Often I get 15, 20 or more active Safari windows, and I'm not the only one.
For exiting these windows, they have to be clicked on and then if they should be kept or not and then partly deactivated.
I want to simplify the process of determining if they should be exited, by first tiling them on the screen so that they share the space equally.
It doesn't appear someone has already done this, and Safari will not allow pages to be visible at the same time.
In GraphicConverter app this tiling can be done with images and it's very useful.
To do this every active Safari window would have to be brought to front.
The number of active windows has to be calculated regarding the widths and height of the screen so that they all will fit in the available space. (The number of active Safari Windows should of course not be too high.)
I wonder if you might find an adequate solution in just using the standard MacOS key command for cycling through windows of the current application: ⌘-` (command-backtick).
Keep in mind that every app has a minimum window size—for Safari, that appears to be 575x275.
On my 27" 2560x1440 display, you'll only be able to fit four windows across the width of the display, and five down, so you'll be able to fit, at most, 20 Safari windows.
On my laptop, with its 1512x982 resolution, it's much worse—just two windows across and three down, or six total. If you're using a laptop and have that many Safari windows open, the macro probably won't help much.
Just keep that in mind before you invest a ton of hours writing something that really doesn't solve the problem. Instead, perhaps use @kevinb's suggestion, along with a waterfall style structure, which would let you fit 26 windows in one diagonal even on the small laptop screen.
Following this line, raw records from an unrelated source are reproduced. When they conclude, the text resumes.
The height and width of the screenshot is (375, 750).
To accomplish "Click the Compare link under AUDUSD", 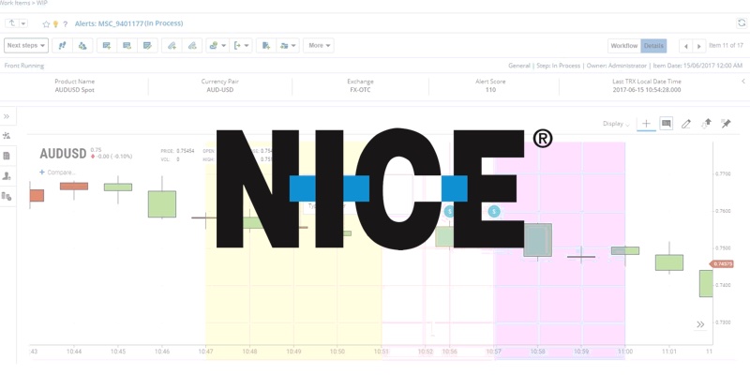I will 57,173.
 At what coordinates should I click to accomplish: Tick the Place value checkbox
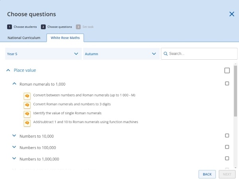227,70
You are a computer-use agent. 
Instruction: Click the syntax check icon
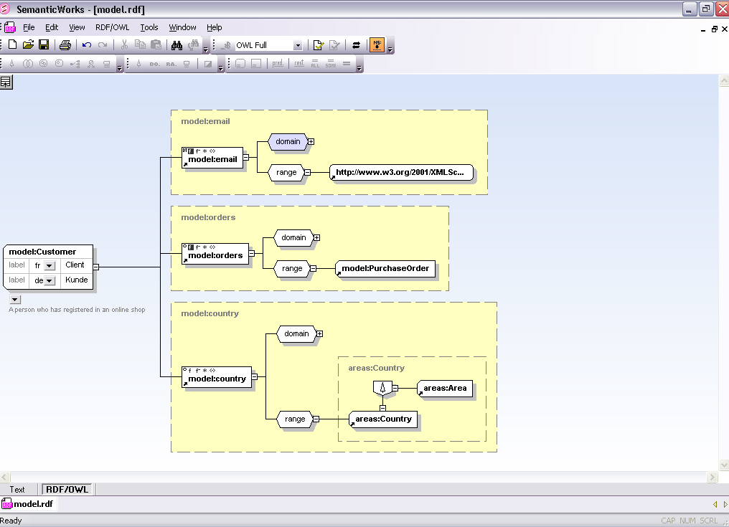click(x=319, y=45)
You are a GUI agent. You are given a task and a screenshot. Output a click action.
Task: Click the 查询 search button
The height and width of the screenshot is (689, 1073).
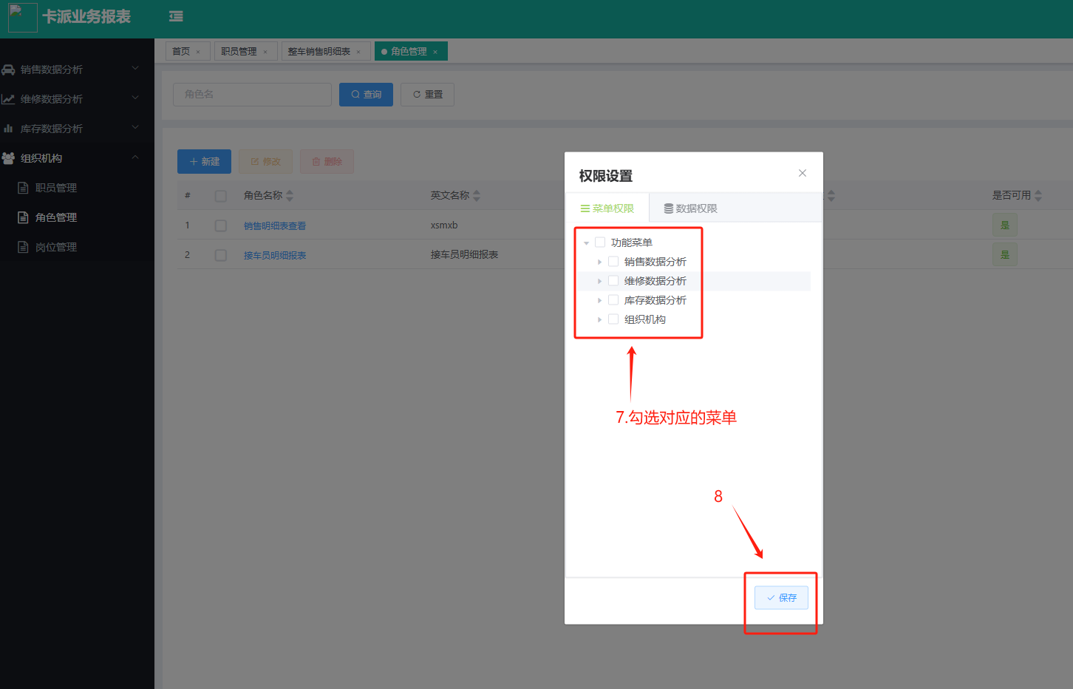(366, 95)
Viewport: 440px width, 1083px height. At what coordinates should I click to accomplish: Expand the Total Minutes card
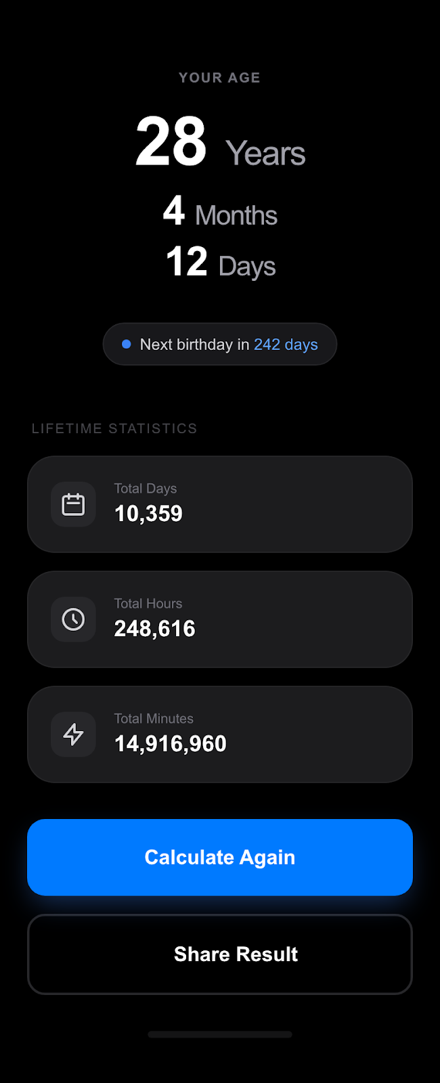[x=220, y=734]
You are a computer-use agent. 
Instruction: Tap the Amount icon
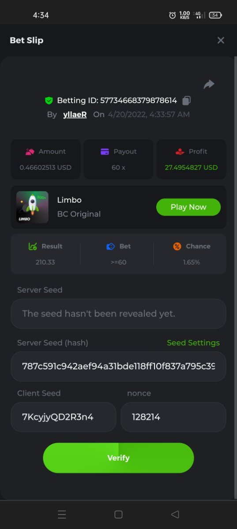(x=30, y=151)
Yes @kevinb's suggestion is simple and very practical,
However, AFAIK, a waterfall/ cascade style structure cannot be called forth from existing windows,
except if one opens one Safari window after another from different links outside the app itself.
/okn
You can do it via AppleScript, which you can run from Keyboard Maestro. I asked an AI to help with this one, as I couldn't figure out the window ordering, but this seems to work as I'd expect it to.
tell application "Safari"
activate
-- Starting position for the first window
set startX to 50
set startY to 50
set offsetIncrement to 30
-- Get all Safari windows
set windowCount to count of windows
-- Loop through each window and position it (in reverse order)
repeat with i from 1 to windowCount
set currentWindow to window i
-- Calculate position for this window (reversed)
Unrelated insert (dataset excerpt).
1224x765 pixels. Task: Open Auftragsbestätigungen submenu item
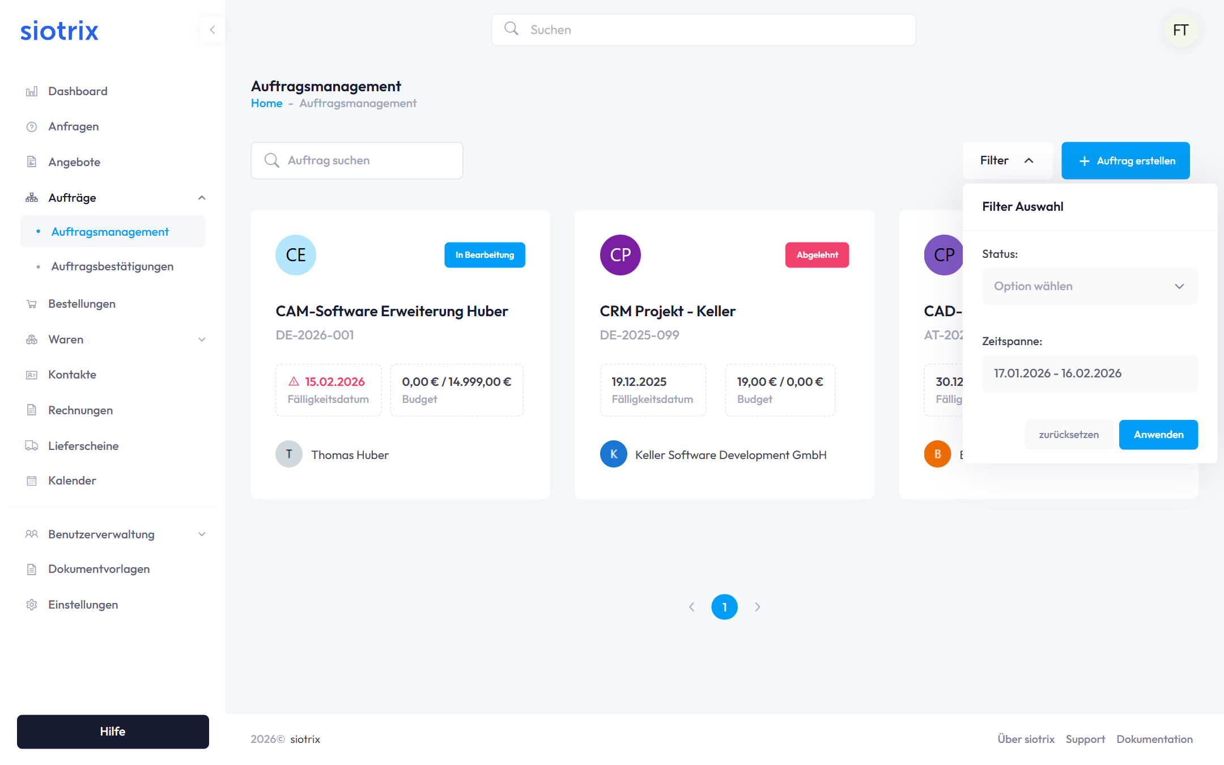tap(112, 266)
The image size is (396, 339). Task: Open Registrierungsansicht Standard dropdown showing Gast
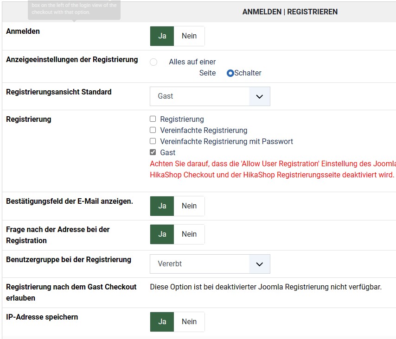coord(200,96)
set xPos to startX + ((windowCount - i) * offsetIncrement)
set yPos to startY + ((windowCount - i) * offsetIncrement)
-- Set the window bounds
set bounds of currentWindow to {xPos, yPos, xPos + 1200, yPos + 800}
end repeat
end tell
Or even with Keyboard Maestro, for a more generic solution. The trick is to always bring the back-most window to the front and then position it, so you don't fall foul of changing window indexes. And remember that Finder's Desktop window is always its back-most window and allow for that, subtracting 1 from WINDOWCOUNT().
This should work for most apps -- I daren't test in Safari, too many windows to shuffle!
Working "back-to-front" also means that window order is maintained, with the previously-frontmost window still frontmost and at the "bottom" of the waterfall.